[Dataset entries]
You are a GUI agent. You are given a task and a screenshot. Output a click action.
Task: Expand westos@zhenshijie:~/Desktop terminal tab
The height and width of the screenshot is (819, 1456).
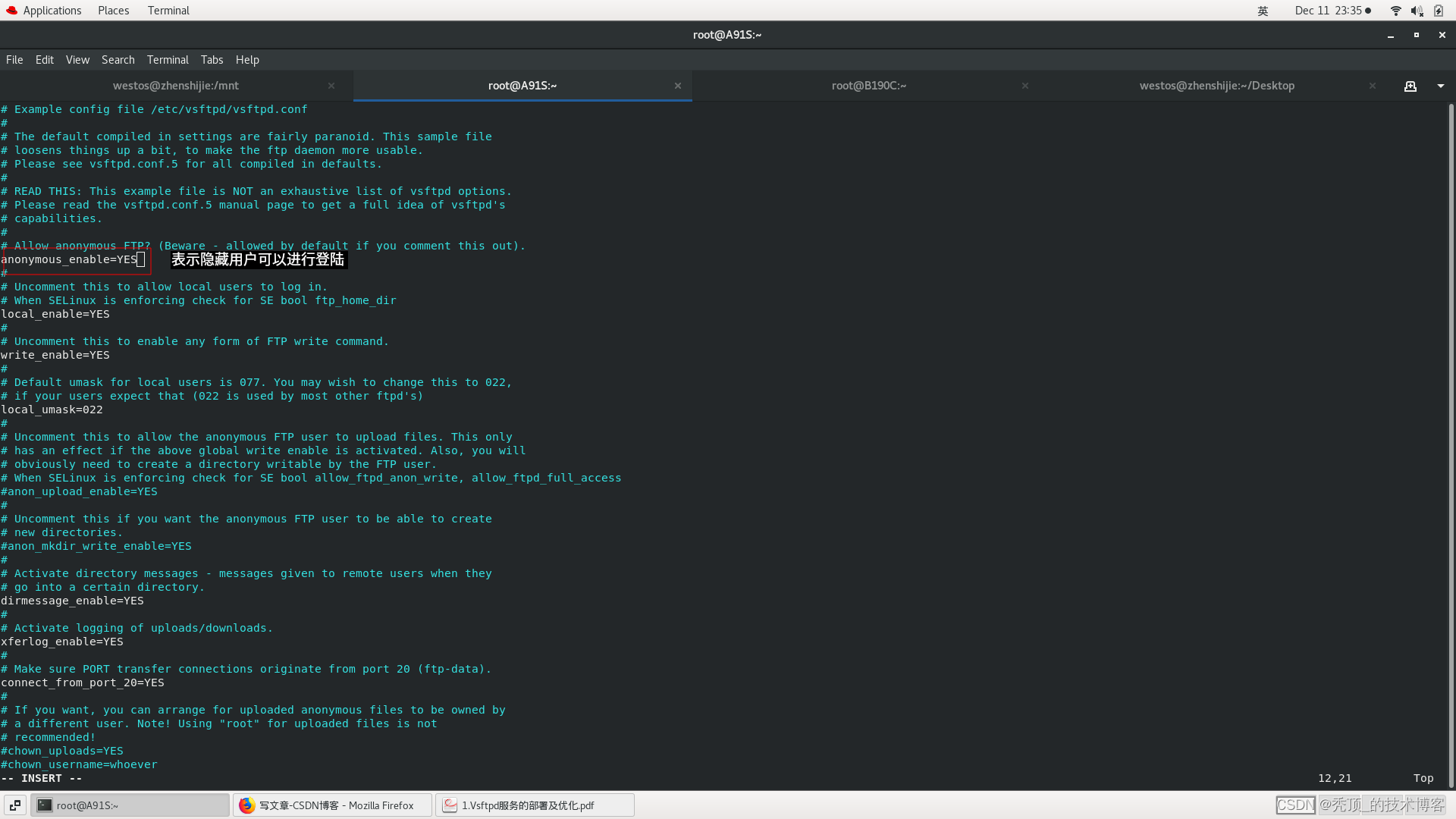tap(1216, 85)
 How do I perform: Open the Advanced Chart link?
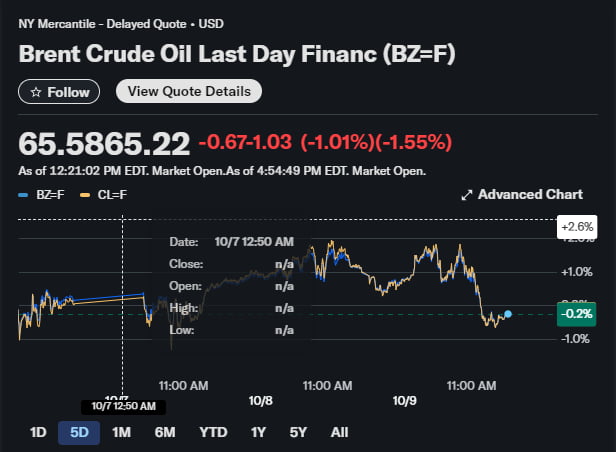530,194
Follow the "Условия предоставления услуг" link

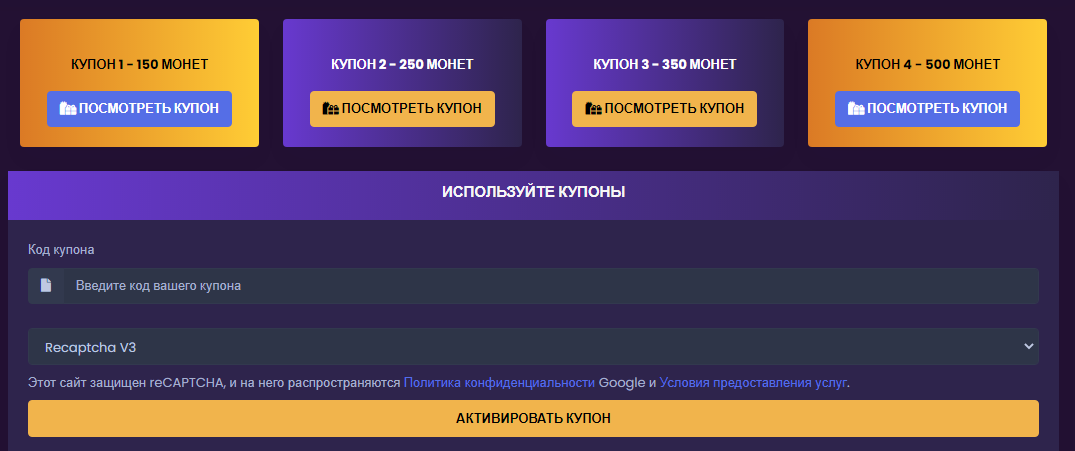(x=753, y=382)
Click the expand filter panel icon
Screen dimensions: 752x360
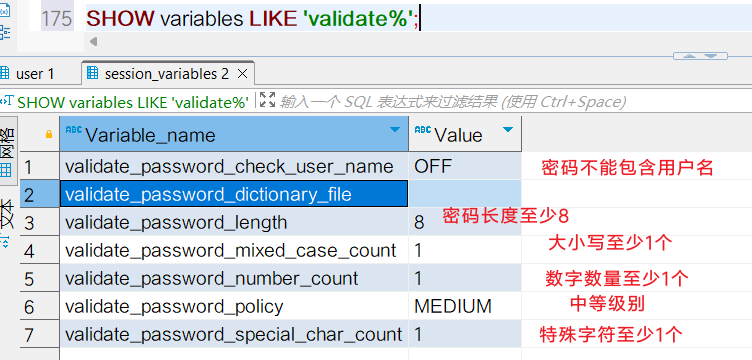pyautogui.click(x=267, y=100)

▶ [Work item]: Word for word, write out the lines from the top of the records above down to the line holding "Click the expand filter panel icon", inclusive, but not the pictures.

▶ [Answer below]:
You are a GUI agent. You are given a task and a screenshot. Output a click action.
Task: Expand westos@zhenshijie:~/Desktop terminal tab
The height and width of the screenshot is (819, 1456).
tap(1216, 85)
 How do I perform: Open the Advanced Chart link?
530,194
Follow the "Условия предоставления услуг" link

(x=753, y=382)
Click the expand filter panel icon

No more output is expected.